The law covered by this letter is limited to the present law of the State of Delaware and the current General Corporation Law of the State of Delaware. We express no opinion as to the laws of any other jurisdiction and no opinion regarding the statutes, administrative decisions, rules, regulations or requirements of any county, municipality, subdivision or local authority of any jurisdiction.

This letter is being furnished in accordance with the requirements of Item 601(b)(5) of Regulation S-K promulgated under the Securities Act, and no opinion is expressed herein as to any matter pertaining to the contents of the Registration Statement, the prospectus included in the Registration Statement or any prospectus supplement, other than as expressly stated herein with respect to the Shares.

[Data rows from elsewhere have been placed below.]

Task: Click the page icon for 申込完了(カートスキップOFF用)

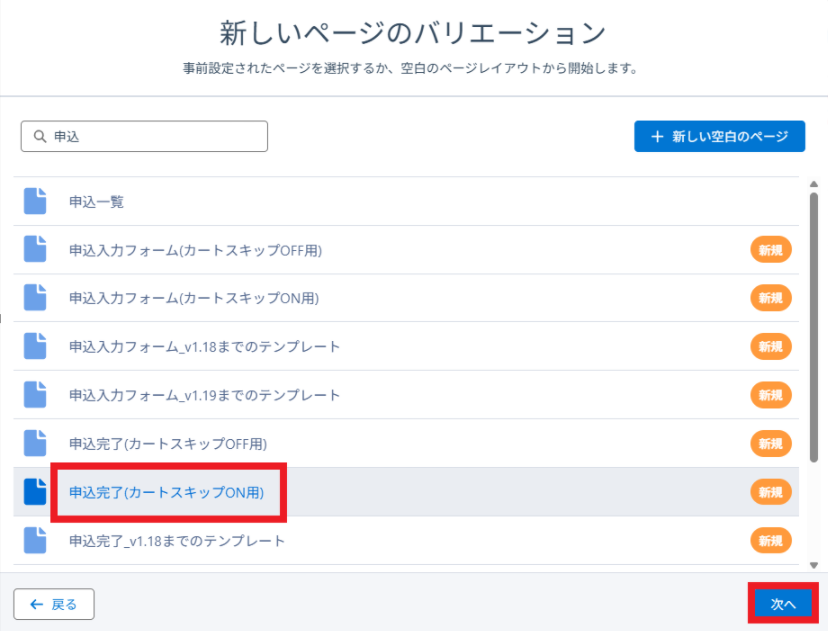Action: [x=35, y=443]
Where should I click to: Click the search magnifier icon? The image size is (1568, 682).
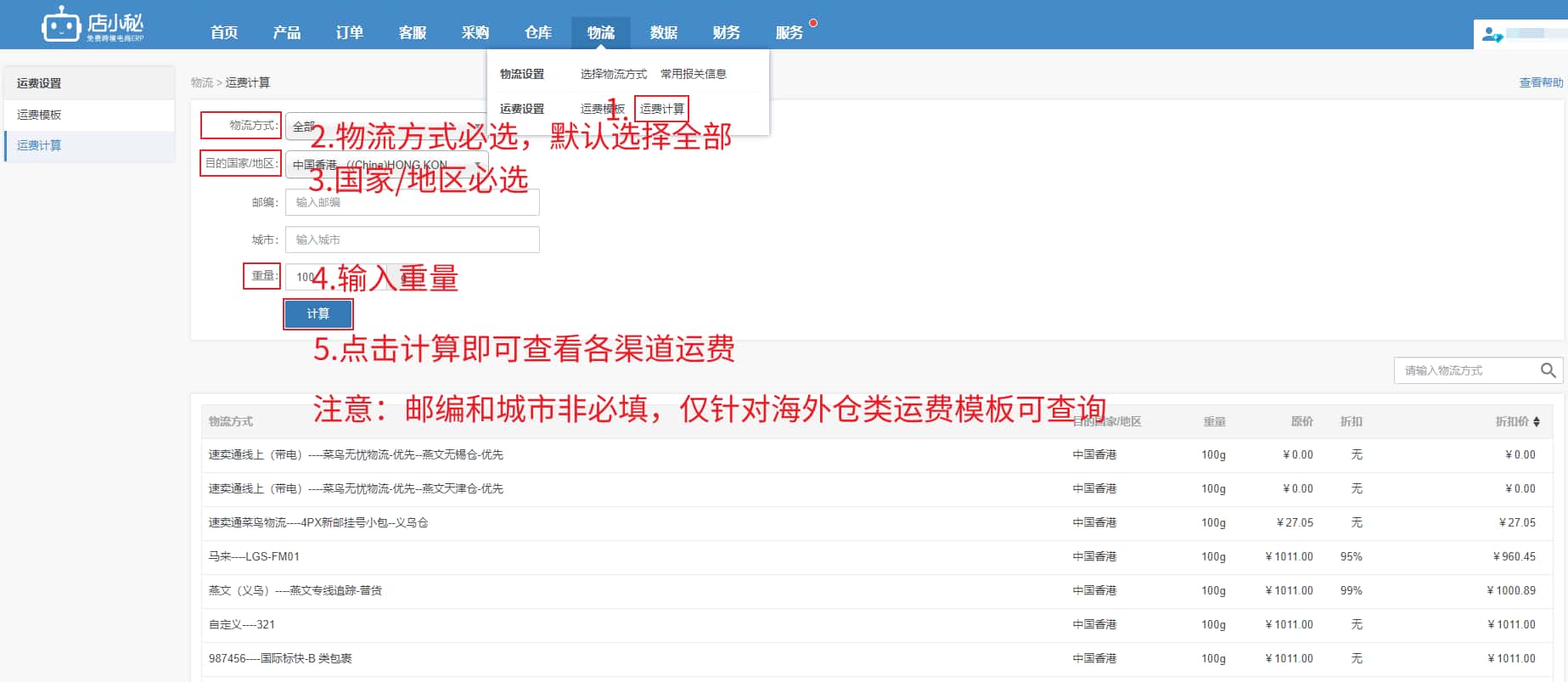[x=1548, y=370]
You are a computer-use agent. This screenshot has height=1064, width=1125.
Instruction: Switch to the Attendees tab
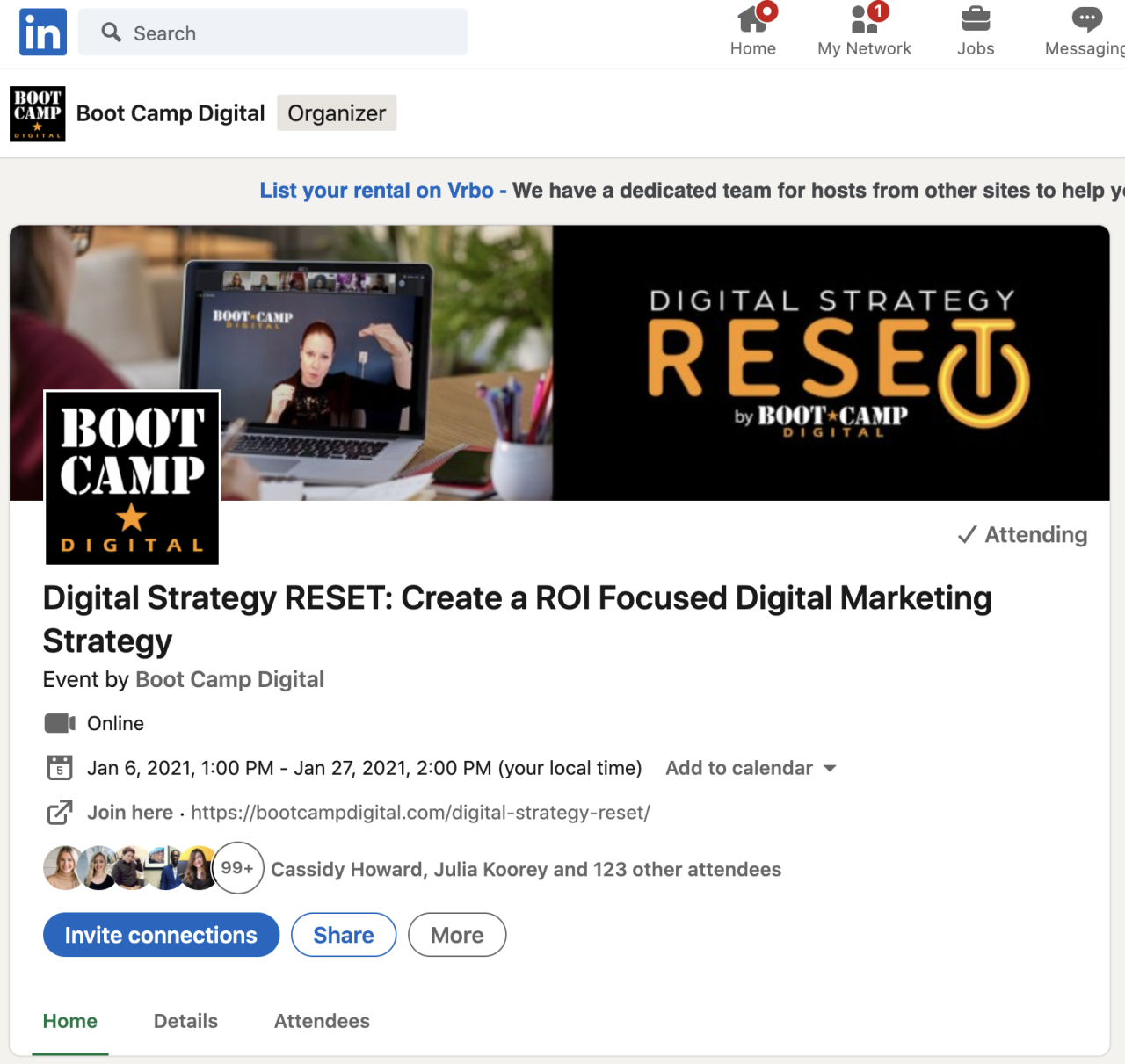[322, 1021]
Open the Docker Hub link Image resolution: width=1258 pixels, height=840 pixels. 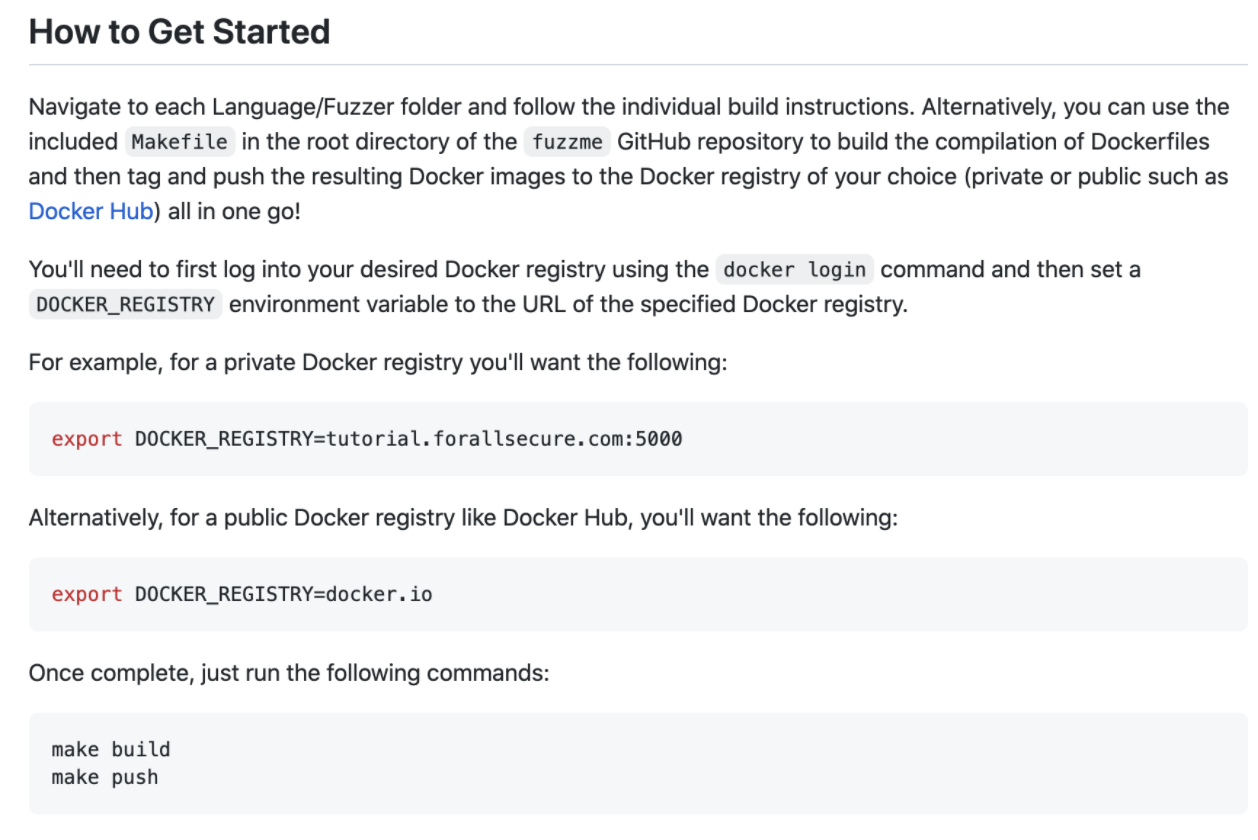pos(90,212)
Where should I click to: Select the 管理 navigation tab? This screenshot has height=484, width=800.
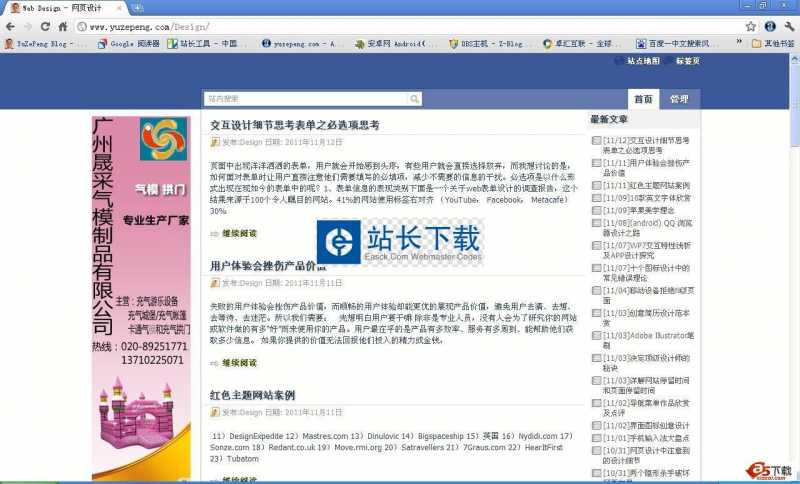[x=679, y=99]

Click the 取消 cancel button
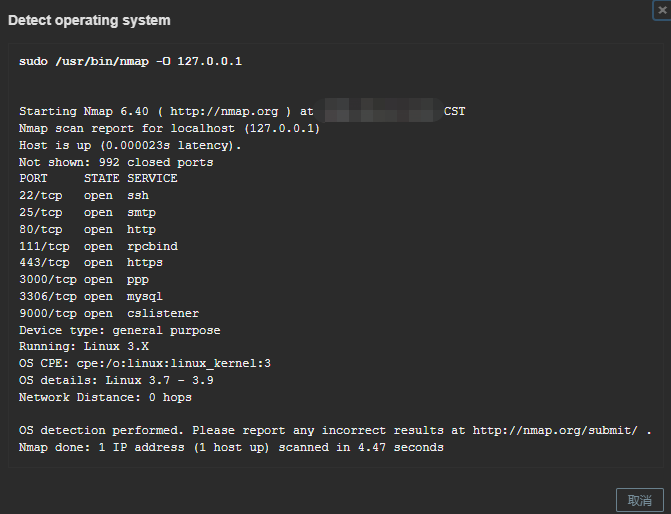(640, 500)
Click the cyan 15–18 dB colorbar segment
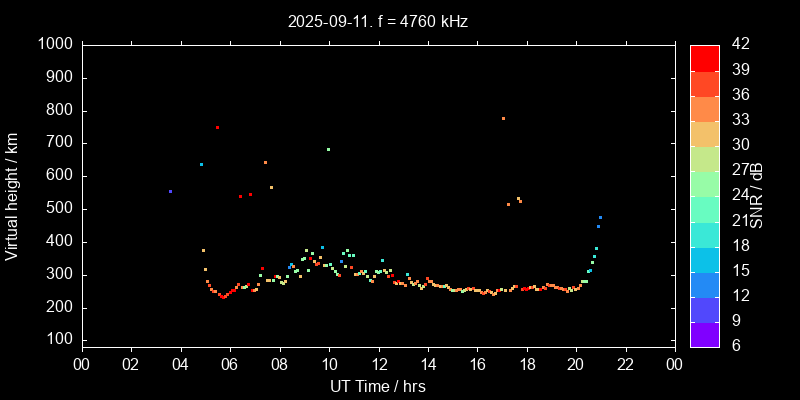The height and width of the screenshot is (400, 800). 705,259
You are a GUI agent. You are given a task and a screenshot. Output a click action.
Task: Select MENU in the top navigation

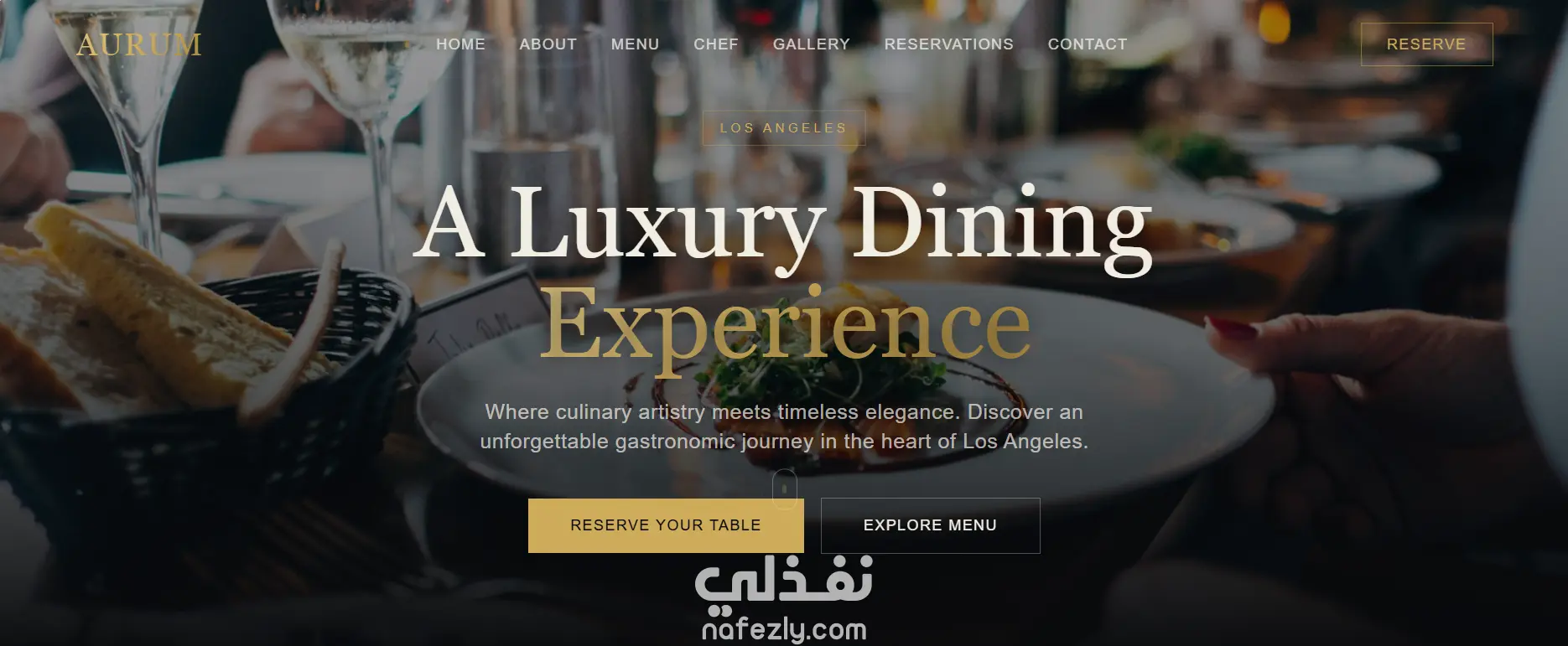(x=635, y=44)
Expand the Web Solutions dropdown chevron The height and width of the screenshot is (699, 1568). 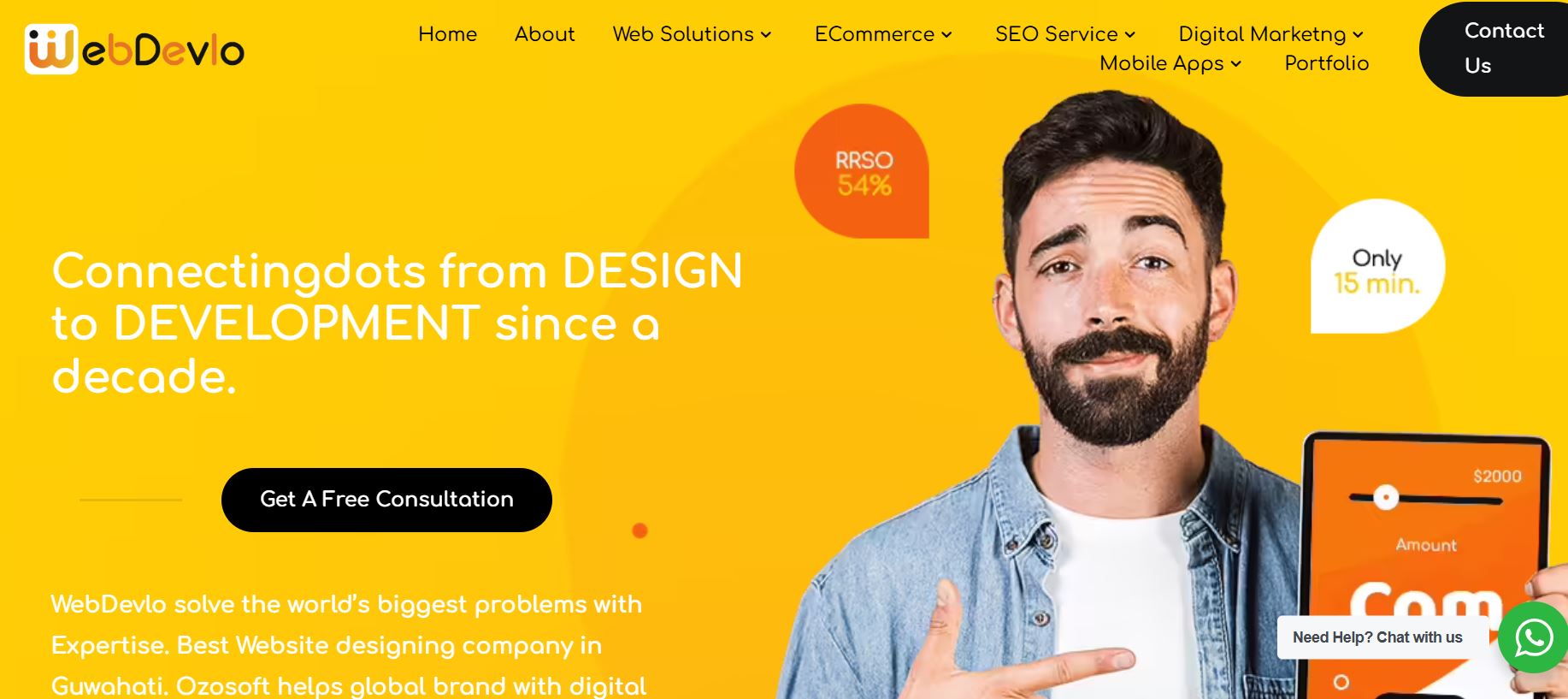(766, 35)
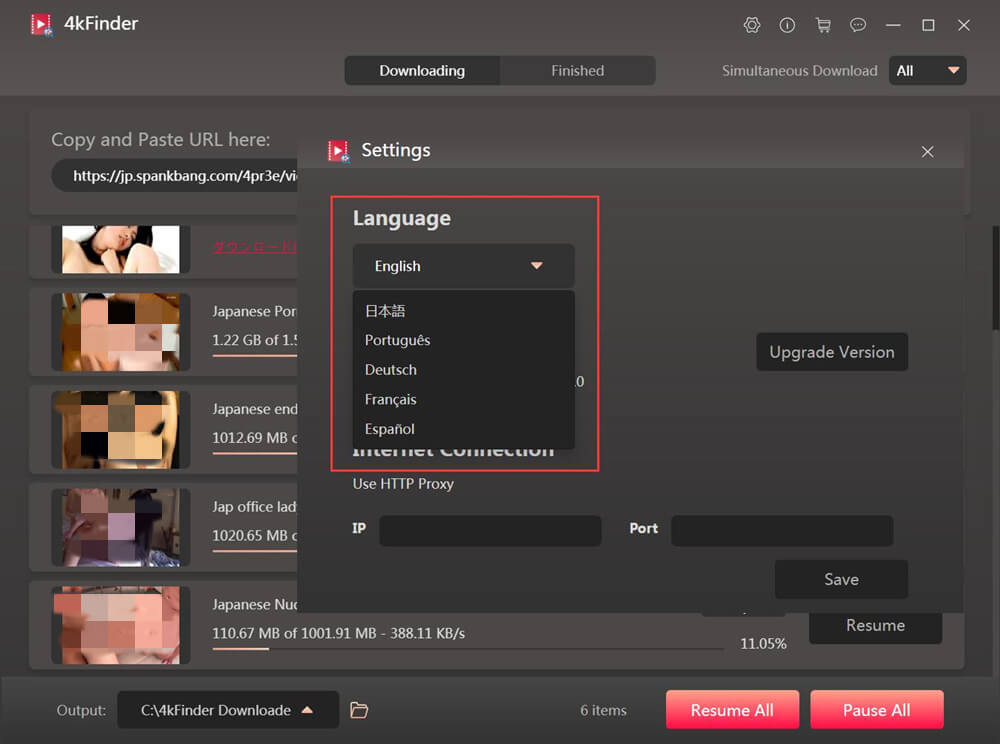This screenshot has width=1000, height=744.
Task: Click the Pause All button
Action: coord(876,710)
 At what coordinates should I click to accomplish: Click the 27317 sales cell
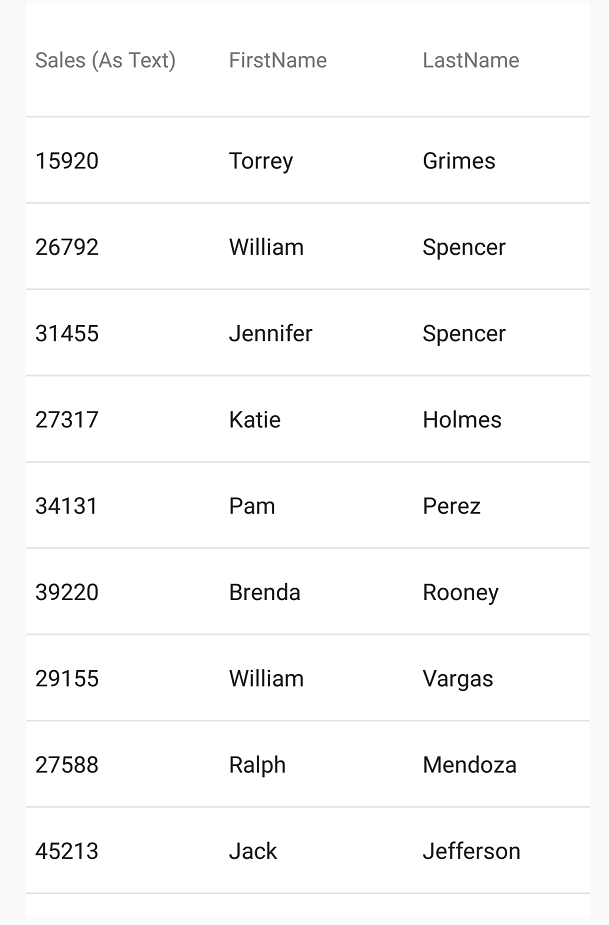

We hereby consent to the filing of this letter as an exhibit to the Registration Statement and to the reference to this firm in the Registration Statement and related prospectus under the heading “Legal Matters.” This letter is expressly limited to the matters set forth above, and we render no opinion, whether by implication or otherwise, as to any other matters. This letter speaks only as of the date hereof and we assume no obligation to update or supplement this letter to reflect any facts or circumstances that arise after the date hereof and come to our attention or any future changes in laws.